_Word and element location records_:
* BEGIN *
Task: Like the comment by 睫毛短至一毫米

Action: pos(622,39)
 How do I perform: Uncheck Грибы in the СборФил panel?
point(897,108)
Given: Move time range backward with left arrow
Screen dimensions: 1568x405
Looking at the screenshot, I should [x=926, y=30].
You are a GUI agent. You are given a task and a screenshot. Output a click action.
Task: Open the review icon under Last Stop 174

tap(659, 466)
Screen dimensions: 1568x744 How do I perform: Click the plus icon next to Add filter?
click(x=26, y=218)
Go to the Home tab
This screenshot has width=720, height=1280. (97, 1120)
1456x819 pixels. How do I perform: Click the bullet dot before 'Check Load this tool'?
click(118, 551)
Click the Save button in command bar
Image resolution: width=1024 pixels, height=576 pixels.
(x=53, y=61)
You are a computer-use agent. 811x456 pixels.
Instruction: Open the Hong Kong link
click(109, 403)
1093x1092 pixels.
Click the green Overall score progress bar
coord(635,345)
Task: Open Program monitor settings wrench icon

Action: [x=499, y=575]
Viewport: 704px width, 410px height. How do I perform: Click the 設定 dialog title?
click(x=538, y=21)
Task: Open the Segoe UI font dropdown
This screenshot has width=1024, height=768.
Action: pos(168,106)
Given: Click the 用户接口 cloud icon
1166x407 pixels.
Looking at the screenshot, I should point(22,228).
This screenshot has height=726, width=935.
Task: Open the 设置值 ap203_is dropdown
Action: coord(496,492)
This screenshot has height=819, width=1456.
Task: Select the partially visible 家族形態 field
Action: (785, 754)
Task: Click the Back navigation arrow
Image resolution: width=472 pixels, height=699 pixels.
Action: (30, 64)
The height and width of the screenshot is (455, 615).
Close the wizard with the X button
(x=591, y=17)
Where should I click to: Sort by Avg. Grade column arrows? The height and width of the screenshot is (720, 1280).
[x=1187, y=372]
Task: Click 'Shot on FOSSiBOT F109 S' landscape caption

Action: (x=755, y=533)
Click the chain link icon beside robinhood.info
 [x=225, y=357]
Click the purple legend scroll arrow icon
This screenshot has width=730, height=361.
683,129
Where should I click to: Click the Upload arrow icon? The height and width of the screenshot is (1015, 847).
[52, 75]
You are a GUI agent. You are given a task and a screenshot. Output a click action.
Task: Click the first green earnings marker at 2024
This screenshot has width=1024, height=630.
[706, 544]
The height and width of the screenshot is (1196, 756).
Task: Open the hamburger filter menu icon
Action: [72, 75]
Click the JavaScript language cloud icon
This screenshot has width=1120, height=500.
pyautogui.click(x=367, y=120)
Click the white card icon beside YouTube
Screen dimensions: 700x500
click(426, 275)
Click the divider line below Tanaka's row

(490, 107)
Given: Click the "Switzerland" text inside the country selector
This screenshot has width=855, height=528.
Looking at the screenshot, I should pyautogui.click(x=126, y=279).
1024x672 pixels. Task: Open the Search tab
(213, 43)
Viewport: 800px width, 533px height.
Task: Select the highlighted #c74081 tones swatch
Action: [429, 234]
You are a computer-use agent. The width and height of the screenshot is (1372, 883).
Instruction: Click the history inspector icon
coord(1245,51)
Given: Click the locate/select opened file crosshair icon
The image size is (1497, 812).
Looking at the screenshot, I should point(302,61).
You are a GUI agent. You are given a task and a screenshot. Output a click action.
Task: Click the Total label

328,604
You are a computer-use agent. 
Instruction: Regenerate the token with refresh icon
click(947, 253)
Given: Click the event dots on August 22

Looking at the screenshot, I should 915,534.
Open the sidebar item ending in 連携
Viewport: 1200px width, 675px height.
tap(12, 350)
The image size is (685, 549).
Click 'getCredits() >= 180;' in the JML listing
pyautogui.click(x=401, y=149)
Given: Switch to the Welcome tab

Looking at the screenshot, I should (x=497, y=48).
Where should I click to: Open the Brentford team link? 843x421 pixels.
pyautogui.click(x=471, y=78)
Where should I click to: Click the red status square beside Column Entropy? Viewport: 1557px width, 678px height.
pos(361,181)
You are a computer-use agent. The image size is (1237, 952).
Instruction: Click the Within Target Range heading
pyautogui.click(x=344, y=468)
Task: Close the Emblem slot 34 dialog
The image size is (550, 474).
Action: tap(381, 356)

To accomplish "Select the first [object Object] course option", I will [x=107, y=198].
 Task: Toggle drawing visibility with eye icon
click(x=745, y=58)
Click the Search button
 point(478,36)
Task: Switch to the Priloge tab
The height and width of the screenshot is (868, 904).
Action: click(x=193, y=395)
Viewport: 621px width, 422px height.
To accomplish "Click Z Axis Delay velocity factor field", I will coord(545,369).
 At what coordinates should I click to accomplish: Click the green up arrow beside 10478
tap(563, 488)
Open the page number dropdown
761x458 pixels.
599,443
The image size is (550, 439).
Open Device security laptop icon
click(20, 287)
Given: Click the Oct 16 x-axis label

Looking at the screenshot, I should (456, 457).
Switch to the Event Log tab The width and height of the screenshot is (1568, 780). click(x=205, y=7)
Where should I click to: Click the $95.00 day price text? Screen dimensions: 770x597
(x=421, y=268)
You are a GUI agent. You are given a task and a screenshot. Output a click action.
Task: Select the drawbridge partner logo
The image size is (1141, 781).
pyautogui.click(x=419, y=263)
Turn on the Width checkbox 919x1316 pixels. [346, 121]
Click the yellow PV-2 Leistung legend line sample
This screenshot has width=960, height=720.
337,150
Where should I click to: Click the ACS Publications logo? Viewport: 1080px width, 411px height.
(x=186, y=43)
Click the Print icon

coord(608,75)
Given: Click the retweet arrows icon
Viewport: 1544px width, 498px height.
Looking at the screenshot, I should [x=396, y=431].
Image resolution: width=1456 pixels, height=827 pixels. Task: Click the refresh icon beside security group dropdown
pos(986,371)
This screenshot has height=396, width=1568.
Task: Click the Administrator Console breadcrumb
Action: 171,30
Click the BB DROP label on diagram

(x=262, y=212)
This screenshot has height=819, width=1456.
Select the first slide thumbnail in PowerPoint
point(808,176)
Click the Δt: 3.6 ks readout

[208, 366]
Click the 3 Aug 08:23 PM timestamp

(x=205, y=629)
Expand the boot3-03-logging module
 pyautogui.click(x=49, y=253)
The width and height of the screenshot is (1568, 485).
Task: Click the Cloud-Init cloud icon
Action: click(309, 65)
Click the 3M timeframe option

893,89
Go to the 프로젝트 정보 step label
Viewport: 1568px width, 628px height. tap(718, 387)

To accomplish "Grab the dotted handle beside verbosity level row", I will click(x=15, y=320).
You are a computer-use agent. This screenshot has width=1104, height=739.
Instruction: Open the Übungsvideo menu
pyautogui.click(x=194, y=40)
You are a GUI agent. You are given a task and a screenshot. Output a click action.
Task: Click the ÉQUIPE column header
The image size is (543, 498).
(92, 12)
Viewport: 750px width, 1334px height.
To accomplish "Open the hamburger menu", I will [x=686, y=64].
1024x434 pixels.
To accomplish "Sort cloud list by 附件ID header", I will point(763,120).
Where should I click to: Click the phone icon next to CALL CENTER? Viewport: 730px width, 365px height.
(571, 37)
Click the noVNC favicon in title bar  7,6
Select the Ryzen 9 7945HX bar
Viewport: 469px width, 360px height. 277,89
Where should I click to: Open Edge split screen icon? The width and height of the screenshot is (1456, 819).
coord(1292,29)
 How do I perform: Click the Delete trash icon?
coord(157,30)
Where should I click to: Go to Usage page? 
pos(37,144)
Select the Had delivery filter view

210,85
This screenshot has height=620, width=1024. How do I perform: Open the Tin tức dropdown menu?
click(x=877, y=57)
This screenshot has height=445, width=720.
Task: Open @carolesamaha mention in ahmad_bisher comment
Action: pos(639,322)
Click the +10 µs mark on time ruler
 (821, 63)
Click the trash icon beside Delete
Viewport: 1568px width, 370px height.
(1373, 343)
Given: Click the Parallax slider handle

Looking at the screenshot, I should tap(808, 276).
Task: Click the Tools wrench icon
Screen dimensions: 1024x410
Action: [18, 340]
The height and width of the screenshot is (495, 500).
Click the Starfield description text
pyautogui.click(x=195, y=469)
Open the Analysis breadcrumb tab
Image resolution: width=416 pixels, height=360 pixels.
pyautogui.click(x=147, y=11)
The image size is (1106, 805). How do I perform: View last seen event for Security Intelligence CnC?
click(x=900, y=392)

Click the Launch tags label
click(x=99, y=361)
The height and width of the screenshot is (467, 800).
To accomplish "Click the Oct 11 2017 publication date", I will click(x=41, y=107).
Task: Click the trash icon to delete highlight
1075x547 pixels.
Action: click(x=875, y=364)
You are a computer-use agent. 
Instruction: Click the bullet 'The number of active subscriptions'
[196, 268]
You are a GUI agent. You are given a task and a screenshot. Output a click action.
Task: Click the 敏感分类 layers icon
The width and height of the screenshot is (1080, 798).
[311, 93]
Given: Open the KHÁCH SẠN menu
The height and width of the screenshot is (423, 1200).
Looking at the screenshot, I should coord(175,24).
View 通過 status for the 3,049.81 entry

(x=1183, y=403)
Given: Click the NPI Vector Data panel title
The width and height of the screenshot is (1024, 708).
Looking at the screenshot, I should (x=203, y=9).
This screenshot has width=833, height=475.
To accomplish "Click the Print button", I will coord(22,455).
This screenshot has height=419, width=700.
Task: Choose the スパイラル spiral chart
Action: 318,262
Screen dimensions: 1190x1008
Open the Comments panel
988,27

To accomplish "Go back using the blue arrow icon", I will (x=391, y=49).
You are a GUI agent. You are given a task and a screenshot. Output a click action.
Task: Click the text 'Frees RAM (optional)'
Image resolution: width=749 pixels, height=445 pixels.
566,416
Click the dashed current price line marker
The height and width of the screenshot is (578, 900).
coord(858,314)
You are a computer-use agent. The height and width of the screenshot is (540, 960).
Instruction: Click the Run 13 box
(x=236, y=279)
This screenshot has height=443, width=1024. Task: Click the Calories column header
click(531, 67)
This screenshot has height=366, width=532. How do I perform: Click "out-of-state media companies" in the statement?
* END *
_Problem requirements_: Repeat word for word the stretch of items from the line that contains "You are a computer-use agent. The image" through the line that contains "Action: tap(381, 356)".

_Response to this exercise_:
You are a computer-use agent. The image size is (1237, 952).
Instruction: Click the Within Target Range heading
pyautogui.click(x=344, y=468)
Task: Close the Emblem slot 34 dialog
The image size is (550, 474).
Action: tap(381, 356)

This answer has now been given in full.